§ Exercise goal: Report, as a single number, how many lines of the records contain the word "computer".

Source records
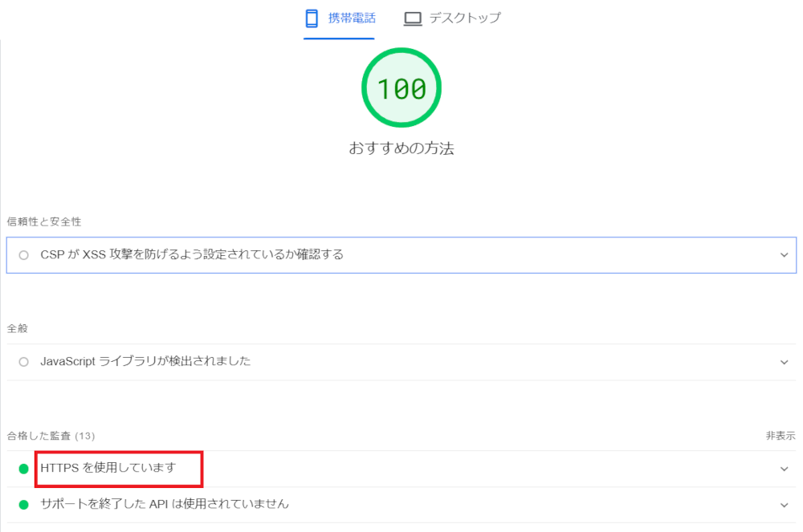Select the HTTPS を使用しています audit text
803x532 pixels.
[108, 468]
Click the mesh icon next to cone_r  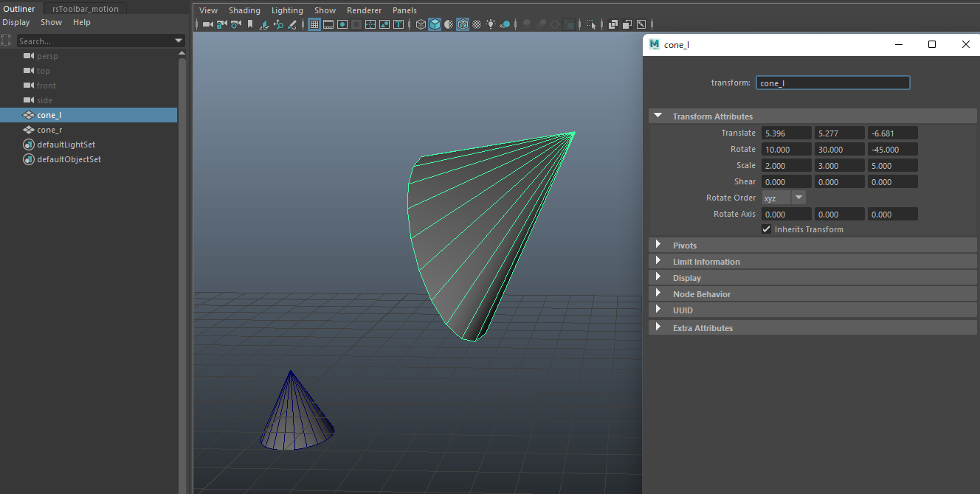point(29,130)
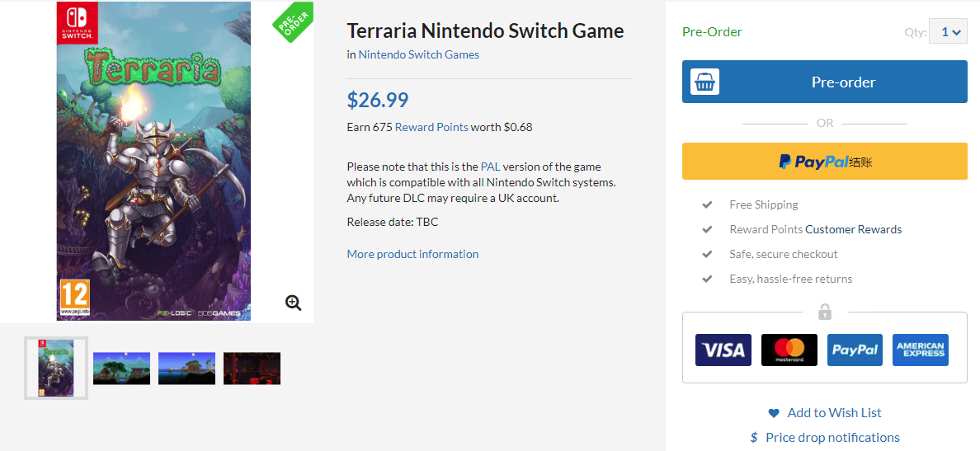Click the heart icon beside Add to Wish List

(773, 413)
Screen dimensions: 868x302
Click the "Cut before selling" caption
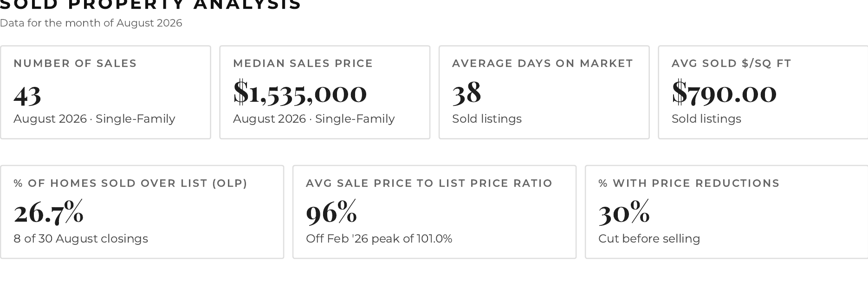pos(649,239)
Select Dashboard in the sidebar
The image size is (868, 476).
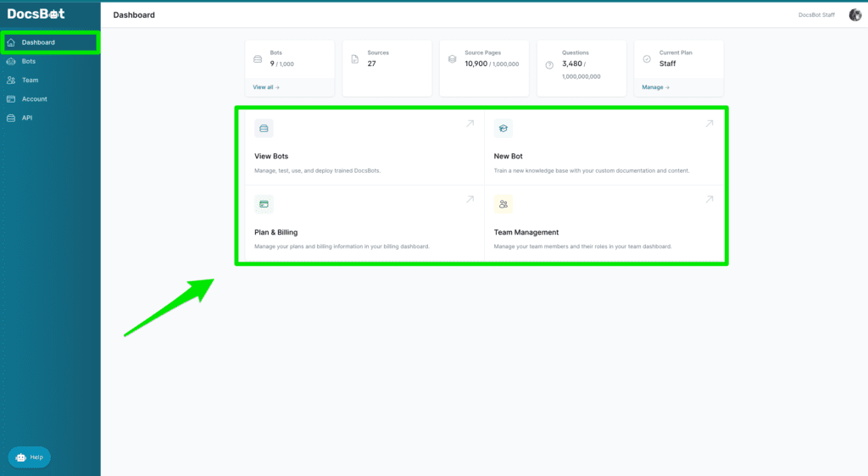38,42

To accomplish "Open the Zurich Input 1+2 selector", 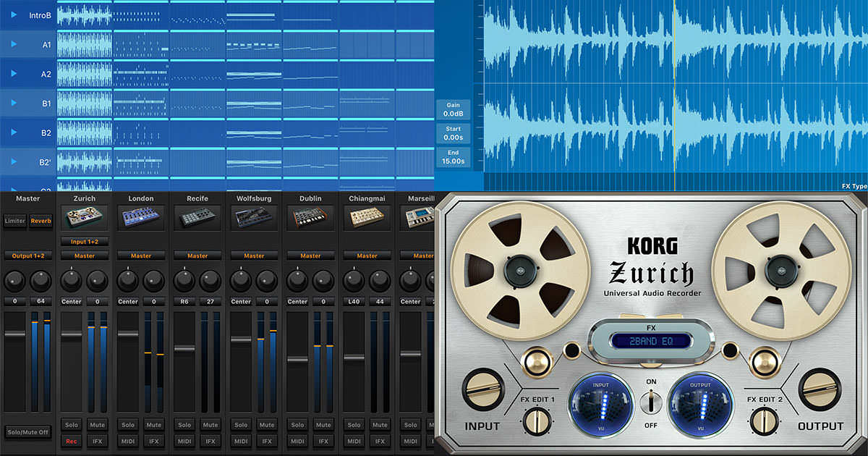I will [85, 241].
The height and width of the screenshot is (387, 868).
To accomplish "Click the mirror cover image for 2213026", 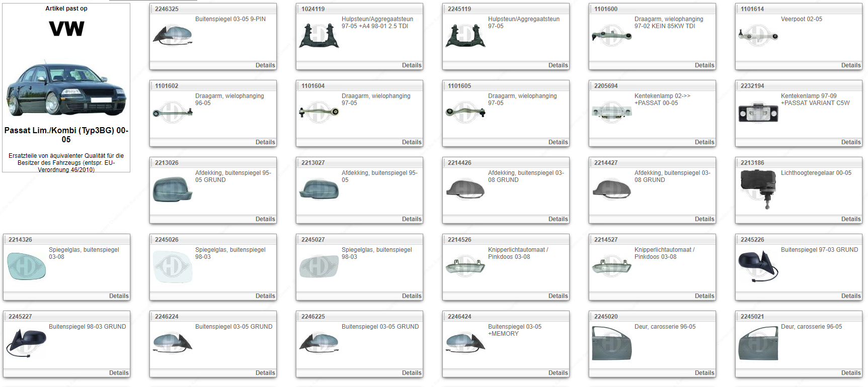I will tap(173, 189).
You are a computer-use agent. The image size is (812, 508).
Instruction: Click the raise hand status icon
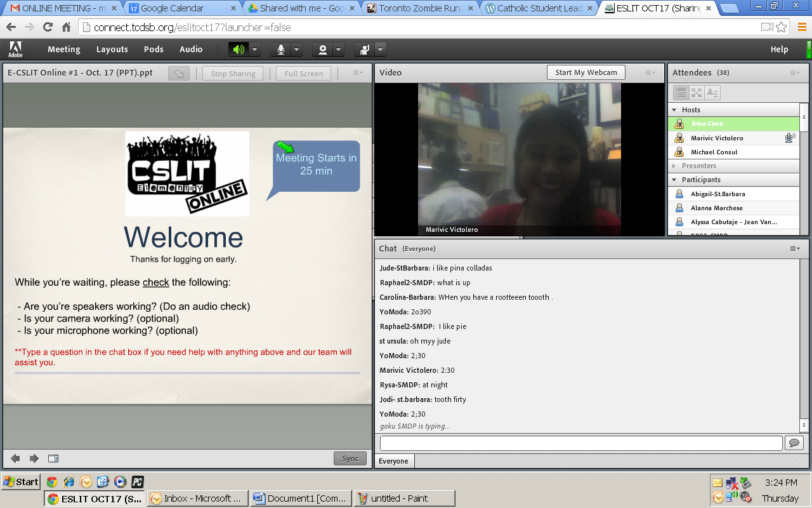[x=365, y=50]
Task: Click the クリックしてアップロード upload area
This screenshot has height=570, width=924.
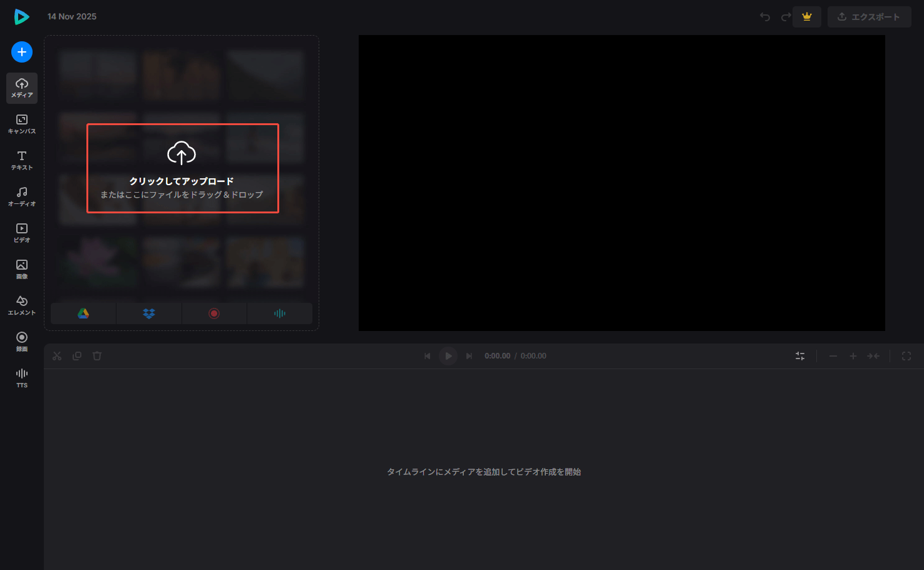Action: (182, 168)
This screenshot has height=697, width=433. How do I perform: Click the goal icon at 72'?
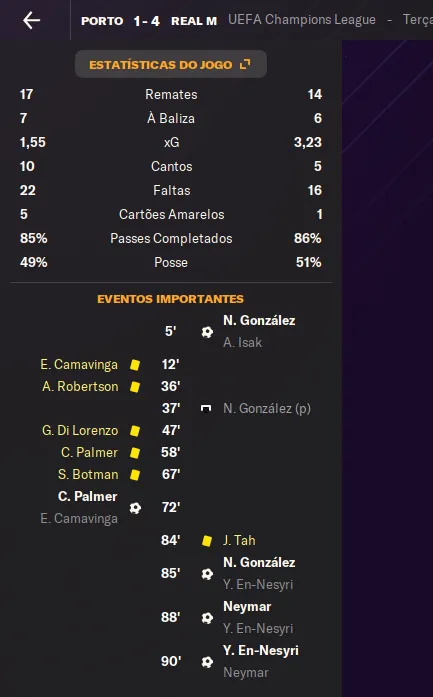pyautogui.click(x=135, y=508)
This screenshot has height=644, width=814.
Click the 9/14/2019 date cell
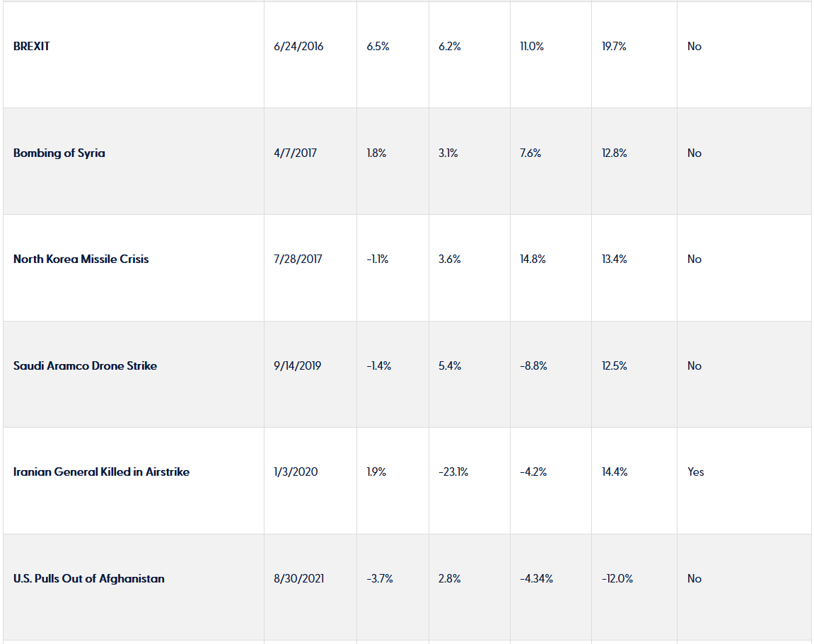297,366
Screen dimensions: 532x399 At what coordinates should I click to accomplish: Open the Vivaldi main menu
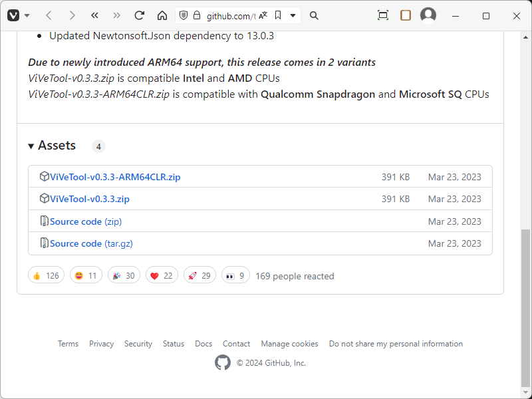pyautogui.click(x=13, y=15)
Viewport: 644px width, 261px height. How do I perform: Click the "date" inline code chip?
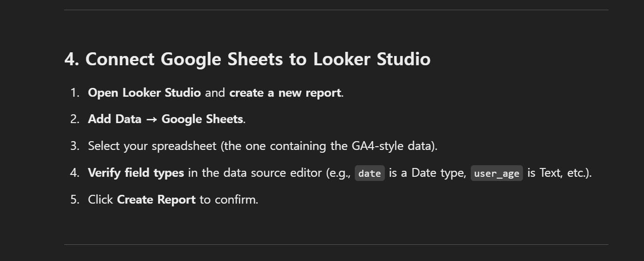(x=370, y=173)
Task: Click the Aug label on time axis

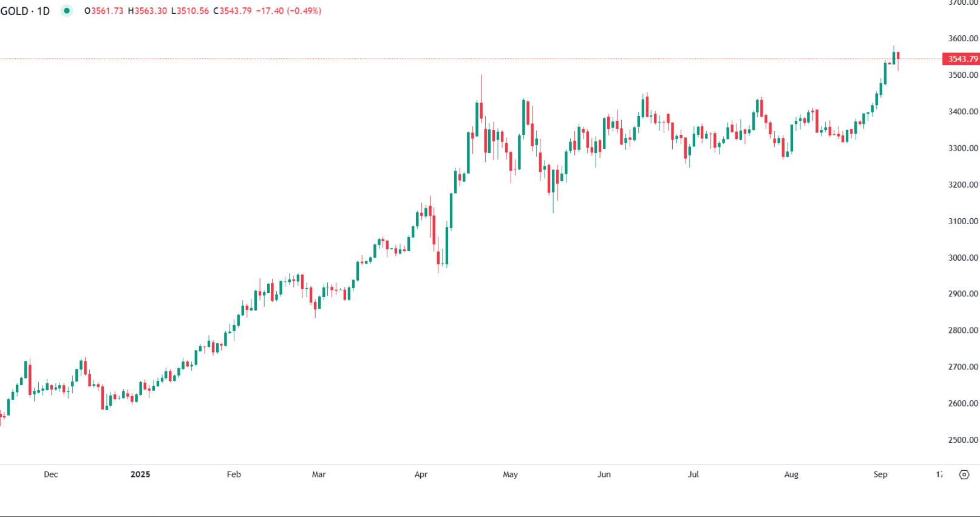Action: [791, 474]
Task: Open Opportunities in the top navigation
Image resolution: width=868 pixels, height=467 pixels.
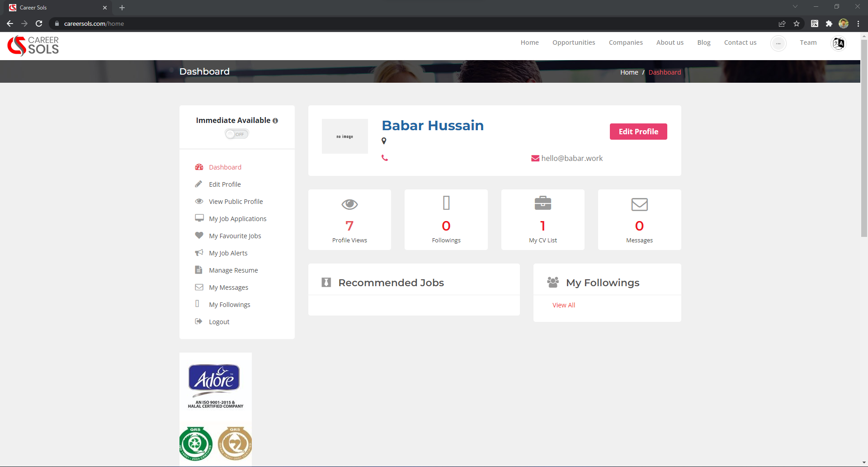Action: pos(574,42)
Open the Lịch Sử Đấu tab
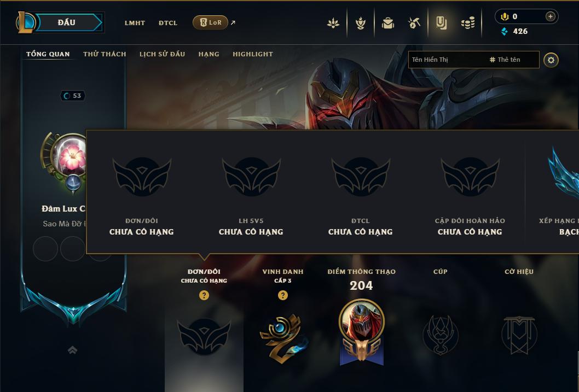Image resolution: width=579 pixels, height=392 pixels. pos(162,54)
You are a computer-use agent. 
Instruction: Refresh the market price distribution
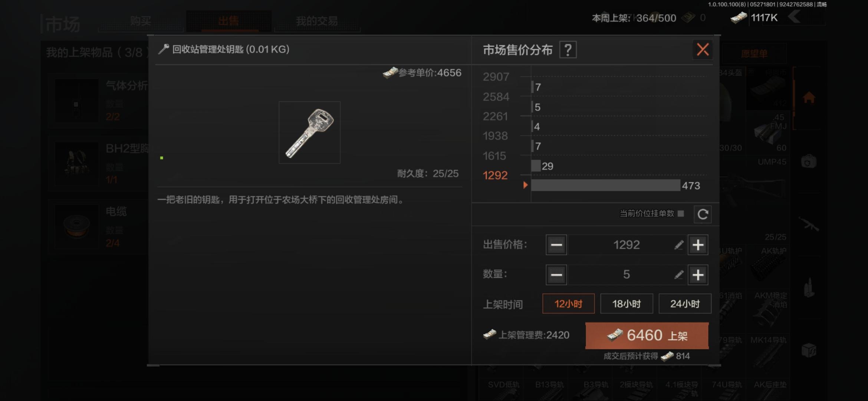(x=703, y=214)
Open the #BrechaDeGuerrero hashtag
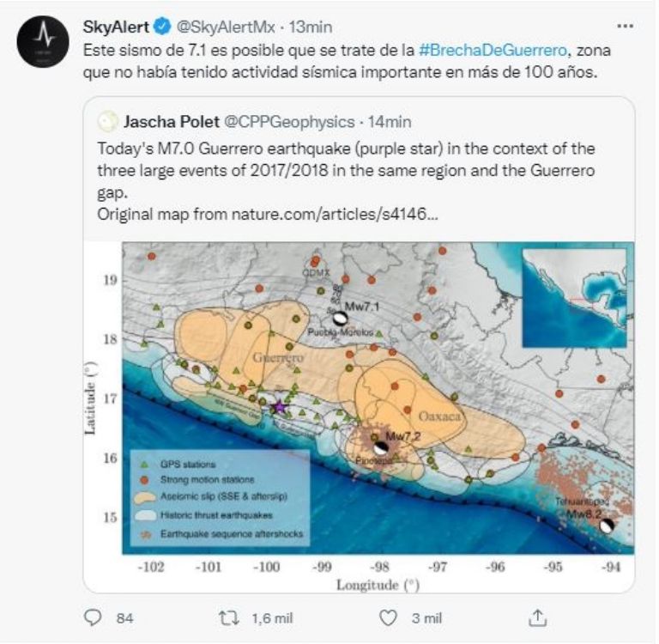 (494, 50)
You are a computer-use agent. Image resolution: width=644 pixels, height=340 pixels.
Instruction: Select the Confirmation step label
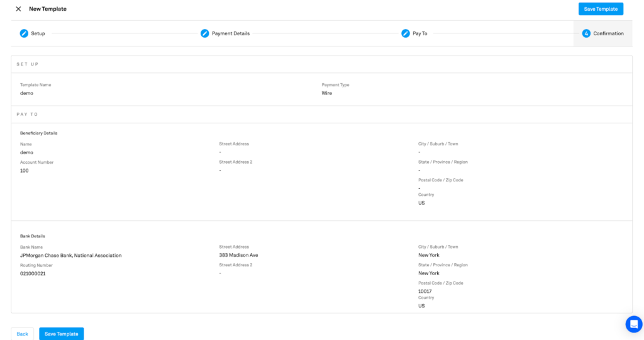tap(608, 33)
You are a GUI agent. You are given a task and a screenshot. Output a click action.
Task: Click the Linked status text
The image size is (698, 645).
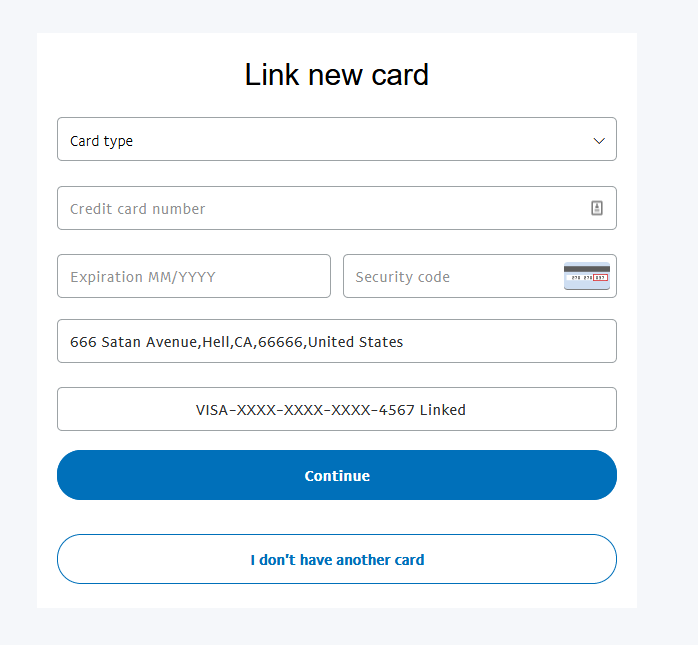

§ Answer to this exercise: 3